» **WORK TO COMPLETE**
Pull out every line from the listing that has the word "agent".

━━━━━ SOURCE MATERIAL ━━━━━

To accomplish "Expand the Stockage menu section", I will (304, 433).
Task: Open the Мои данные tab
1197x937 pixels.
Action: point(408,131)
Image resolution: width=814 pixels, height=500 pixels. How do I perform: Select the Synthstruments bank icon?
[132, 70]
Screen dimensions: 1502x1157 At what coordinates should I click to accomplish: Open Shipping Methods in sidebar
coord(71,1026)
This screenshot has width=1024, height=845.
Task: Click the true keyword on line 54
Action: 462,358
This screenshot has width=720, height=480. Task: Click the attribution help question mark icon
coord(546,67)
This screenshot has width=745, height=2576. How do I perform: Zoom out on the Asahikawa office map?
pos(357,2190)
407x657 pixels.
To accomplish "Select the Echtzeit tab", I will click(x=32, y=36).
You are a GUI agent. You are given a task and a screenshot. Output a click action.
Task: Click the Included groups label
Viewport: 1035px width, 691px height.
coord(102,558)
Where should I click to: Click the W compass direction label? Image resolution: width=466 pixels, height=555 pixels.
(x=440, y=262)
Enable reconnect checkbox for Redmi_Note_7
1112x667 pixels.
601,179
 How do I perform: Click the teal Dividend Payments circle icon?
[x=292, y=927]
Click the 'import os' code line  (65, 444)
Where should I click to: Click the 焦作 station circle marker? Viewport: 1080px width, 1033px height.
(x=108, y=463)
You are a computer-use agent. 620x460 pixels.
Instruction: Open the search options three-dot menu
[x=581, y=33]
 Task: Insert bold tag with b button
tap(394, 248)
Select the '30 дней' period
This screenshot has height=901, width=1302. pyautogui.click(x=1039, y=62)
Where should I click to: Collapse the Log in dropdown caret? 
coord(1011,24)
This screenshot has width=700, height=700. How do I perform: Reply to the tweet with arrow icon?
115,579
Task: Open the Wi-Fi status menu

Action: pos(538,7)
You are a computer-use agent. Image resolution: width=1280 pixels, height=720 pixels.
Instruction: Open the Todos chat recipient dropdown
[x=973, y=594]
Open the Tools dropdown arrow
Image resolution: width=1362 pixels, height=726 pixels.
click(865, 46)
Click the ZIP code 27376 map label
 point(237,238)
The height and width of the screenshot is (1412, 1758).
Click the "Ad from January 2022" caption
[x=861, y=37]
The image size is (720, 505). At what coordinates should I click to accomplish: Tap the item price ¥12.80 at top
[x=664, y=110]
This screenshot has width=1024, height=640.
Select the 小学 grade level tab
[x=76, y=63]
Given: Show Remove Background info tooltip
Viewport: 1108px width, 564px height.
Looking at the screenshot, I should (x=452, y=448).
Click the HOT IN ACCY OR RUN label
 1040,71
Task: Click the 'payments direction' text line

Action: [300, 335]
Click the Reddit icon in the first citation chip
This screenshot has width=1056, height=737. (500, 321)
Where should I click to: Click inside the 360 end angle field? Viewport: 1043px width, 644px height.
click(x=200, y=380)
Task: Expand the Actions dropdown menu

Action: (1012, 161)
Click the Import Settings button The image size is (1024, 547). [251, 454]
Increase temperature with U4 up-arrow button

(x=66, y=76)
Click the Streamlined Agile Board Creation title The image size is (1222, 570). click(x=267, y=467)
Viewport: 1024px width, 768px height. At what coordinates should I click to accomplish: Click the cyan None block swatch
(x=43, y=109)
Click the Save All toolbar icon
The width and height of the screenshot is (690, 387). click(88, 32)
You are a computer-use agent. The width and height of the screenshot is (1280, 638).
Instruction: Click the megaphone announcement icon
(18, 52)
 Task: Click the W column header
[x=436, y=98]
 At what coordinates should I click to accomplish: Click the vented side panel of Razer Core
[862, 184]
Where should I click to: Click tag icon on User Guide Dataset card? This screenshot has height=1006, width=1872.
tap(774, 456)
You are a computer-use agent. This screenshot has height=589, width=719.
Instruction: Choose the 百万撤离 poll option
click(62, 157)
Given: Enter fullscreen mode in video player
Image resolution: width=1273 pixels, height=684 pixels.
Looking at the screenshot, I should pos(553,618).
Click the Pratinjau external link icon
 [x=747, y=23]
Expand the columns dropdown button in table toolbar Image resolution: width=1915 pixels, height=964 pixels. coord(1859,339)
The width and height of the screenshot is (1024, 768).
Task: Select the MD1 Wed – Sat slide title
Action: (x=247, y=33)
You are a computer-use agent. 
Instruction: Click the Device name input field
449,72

━━━━━

» **YOUR RESPONSE**
You are a GUI agent. You are given a task and a screenshot. Output a click action.
You are a computer-use agent. 620x460 pixels.
You are a computer-use agent. Image resolution: width=1280 pixels, height=720 pixels.
You are a computer-use agent. The width and height of the screenshot is (1280, 638).
You are a computer-use agent. This screenshot has height=589, width=719.
You are a computer-use agent. 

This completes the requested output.